Tous ces scientifiques n’étant a priori pas des idiots, comment en est-on arrivé à une situation aussi ridicule, où ces gens achètent le fruit de leurs propres travaux à des éditeurs qui réalisent au passage des profits pharaoniques (40% de marge, plus qu’Apple!), et qui privent la plupart des citoyens d’un accès direct aux résultats de recherches payées par leurs propres impôts?

L’édition scientifique existe depuis que la science existe, mais sa forme actuelle date des années 50-60 où Robert Maxwell, un aventurier d’origine juive, tchèque de naissance mais naturalisé anglais pendant la guerre, et doté d’un extraordinaire sens des affaires, lance l’éditeur Pergamon Press. Maxwell a tout compris du potentiel du marché de l’édition scientifique. Il passe son temps à courtiser les scientifiques connus de l’époque en vue de les publier. Il crée ainsi une réputation à Pergamon, qui fait que tout le monde cherche aussi à se faire publier par cet éditeur, et que les centres de recherches, les labos, les institutions s’abonnent à Pergamon – et à quelques autres qui suivent le mouvement, tel l’éditeur néerlandais Elsevier – afin de rester au courant des recherches importantes en cours.

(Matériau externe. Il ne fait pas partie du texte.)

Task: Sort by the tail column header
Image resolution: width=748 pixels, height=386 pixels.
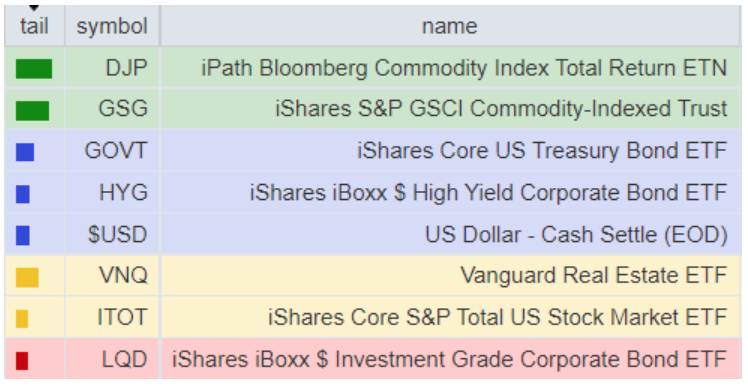Action: click(34, 26)
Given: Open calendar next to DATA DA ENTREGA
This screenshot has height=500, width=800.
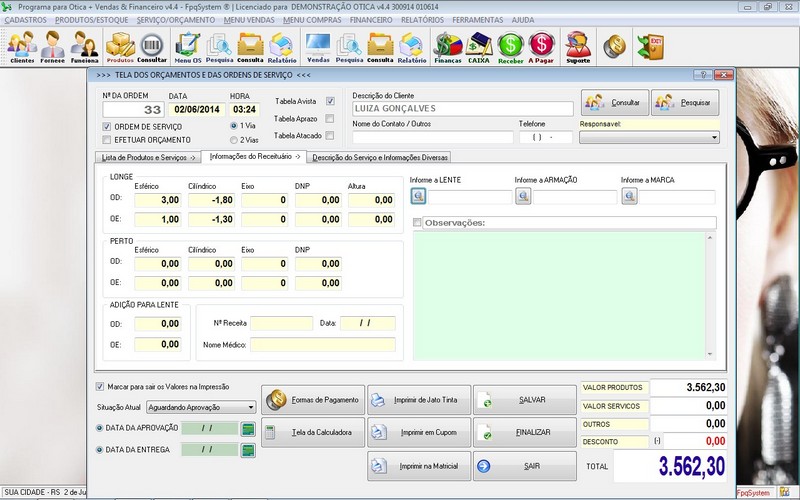Looking at the screenshot, I should click(248, 450).
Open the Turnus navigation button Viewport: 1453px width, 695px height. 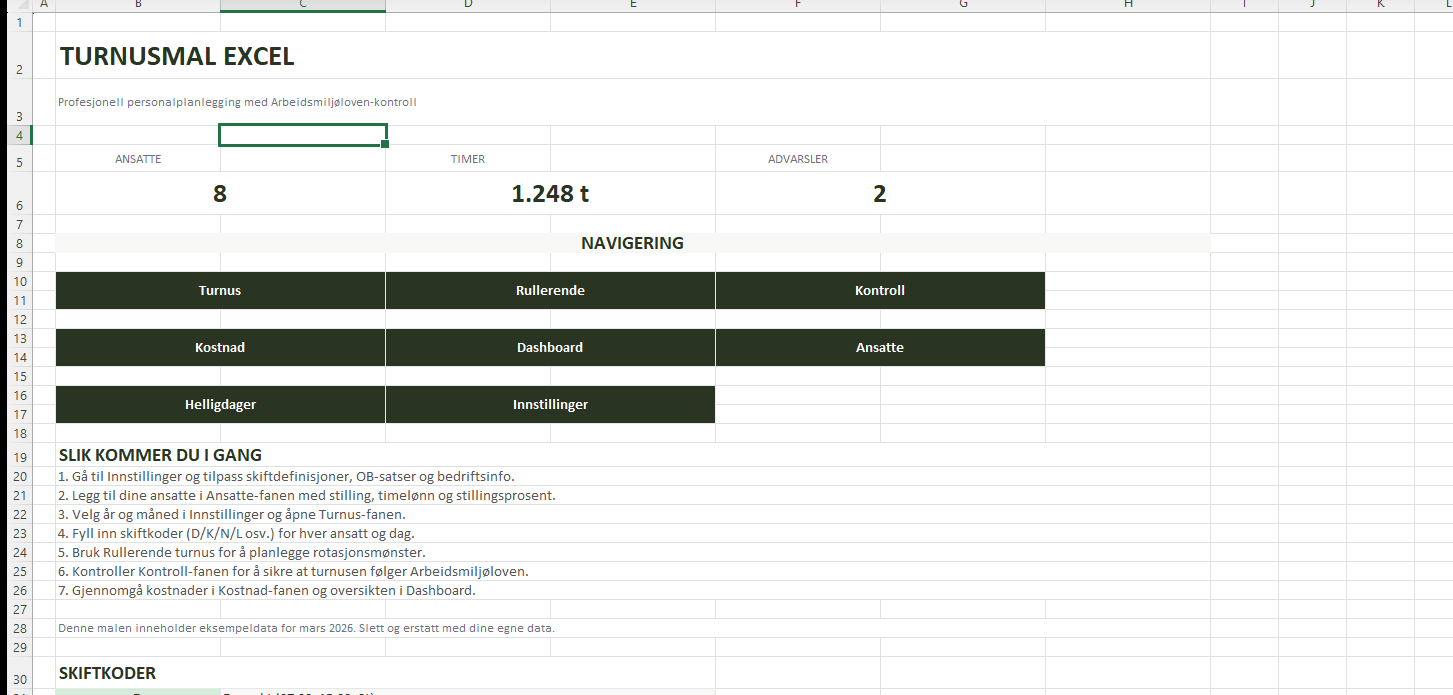(x=220, y=291)
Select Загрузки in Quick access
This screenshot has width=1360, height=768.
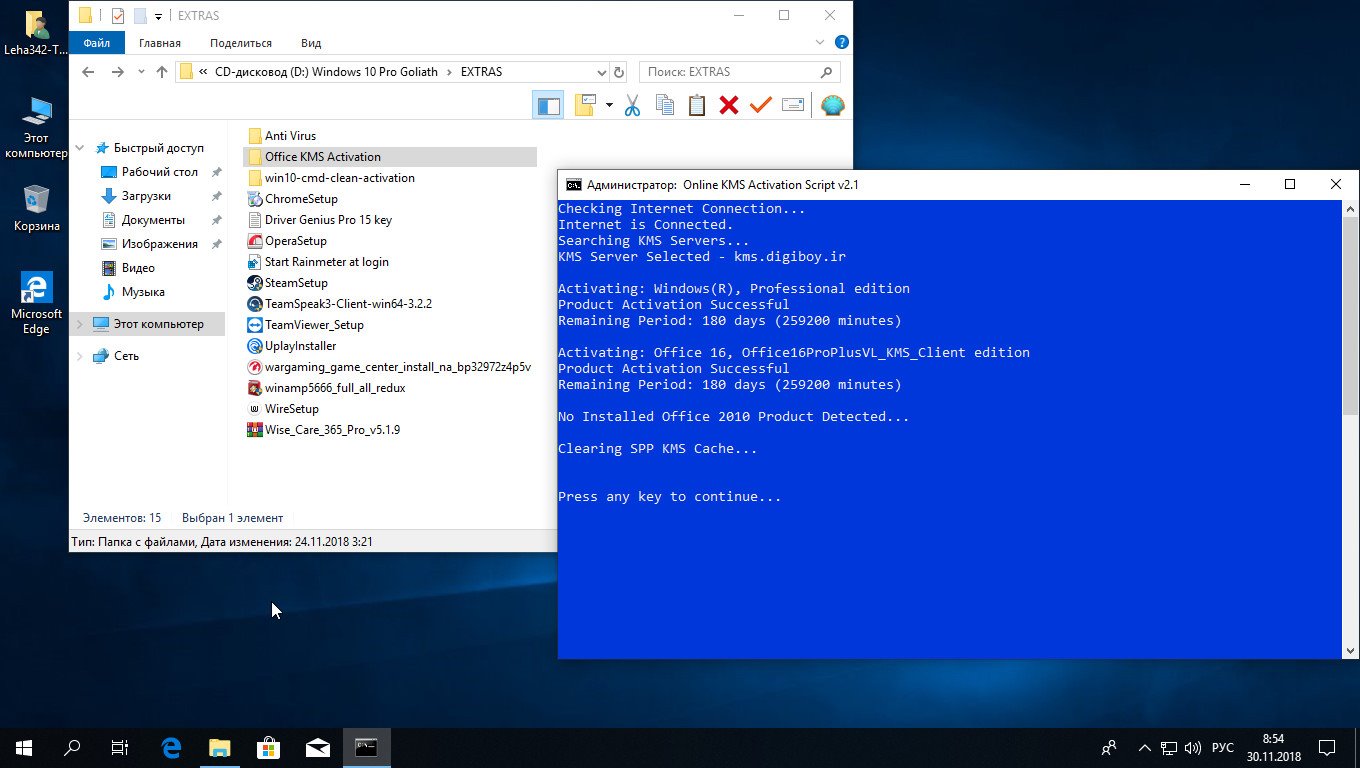[146, 196]
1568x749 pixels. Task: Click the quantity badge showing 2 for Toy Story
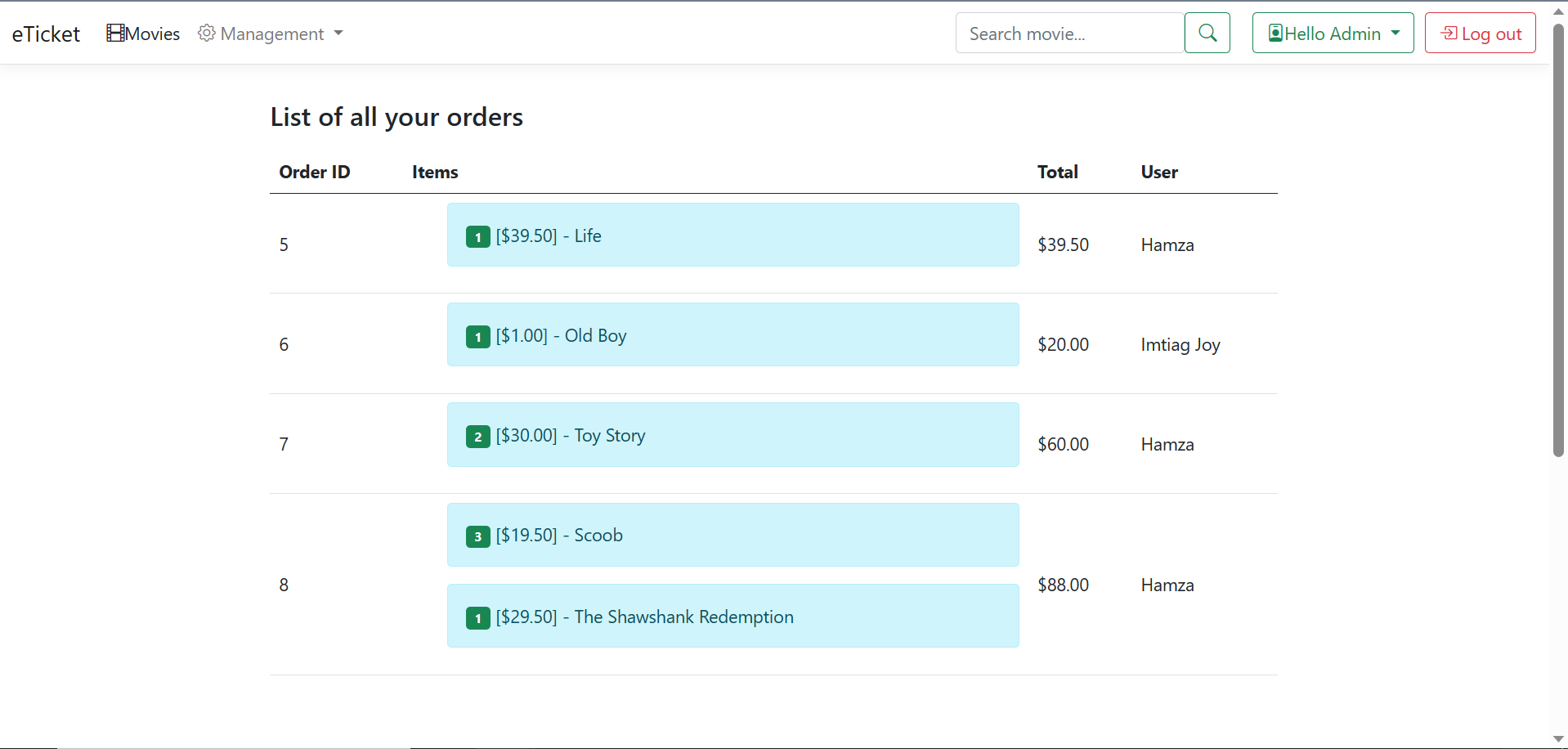[477, 437]
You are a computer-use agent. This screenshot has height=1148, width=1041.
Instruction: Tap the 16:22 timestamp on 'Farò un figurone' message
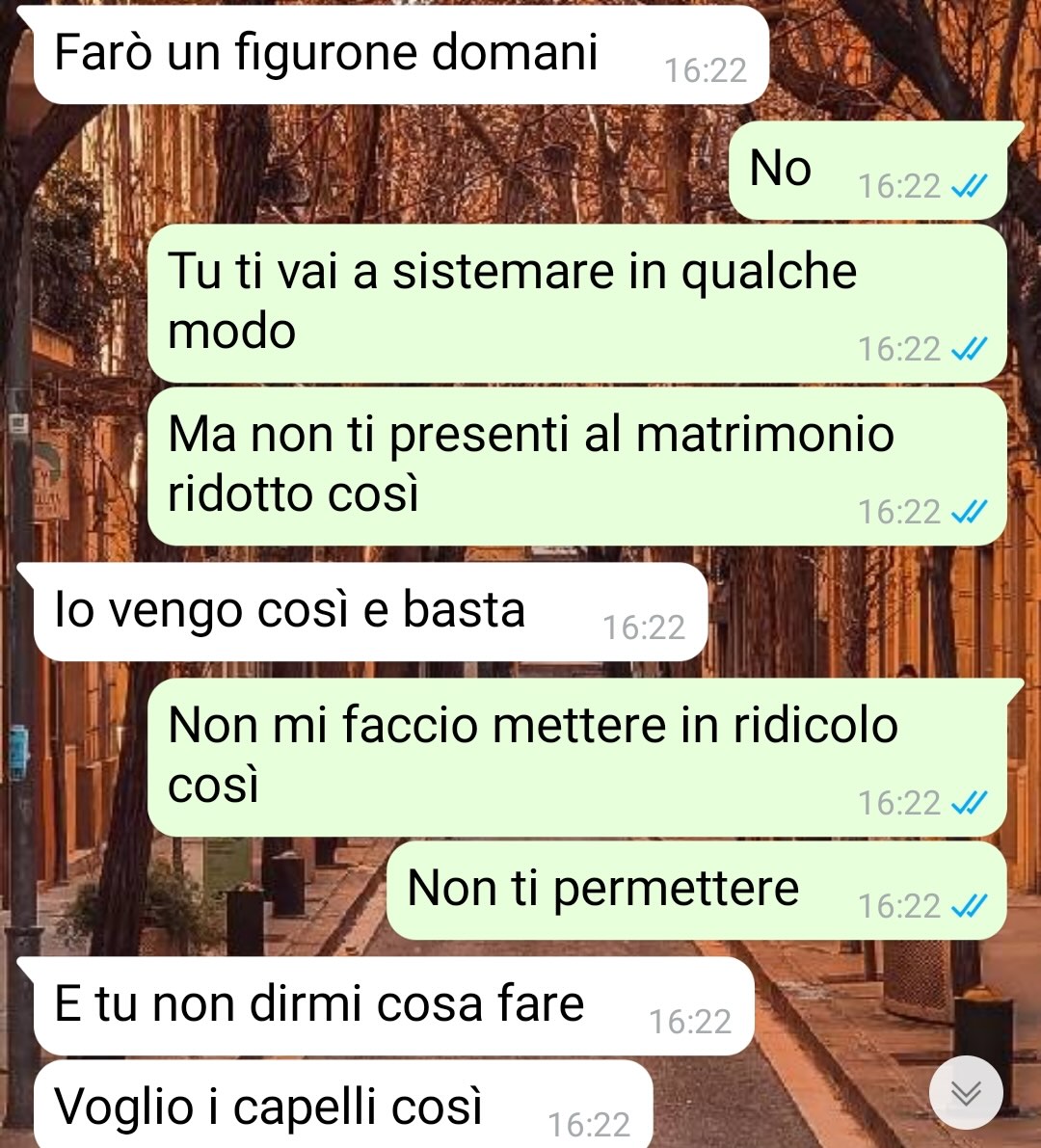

C’est de là que vient la désastreuse “obligation” de publier qui sévit de nos jours dans le domaine scientifique: sur les 1,5 millions d’articles qu’on lui soumet chaque année, Elsevier (le plus gros éditeur avec une part de marché mondiale de l’ordre de 25%, ayant racheté Pergamon à un Robert Maxwell au bord de la faillite en 1990) publie de l’ordre de 420 000 articles annuels. La reconnaissance passe par la publication, tout scientifique désirant faire carrière doit aujourd’hui se soumettre à l’obligation de publier souvent, même si c’est n’importe quoi.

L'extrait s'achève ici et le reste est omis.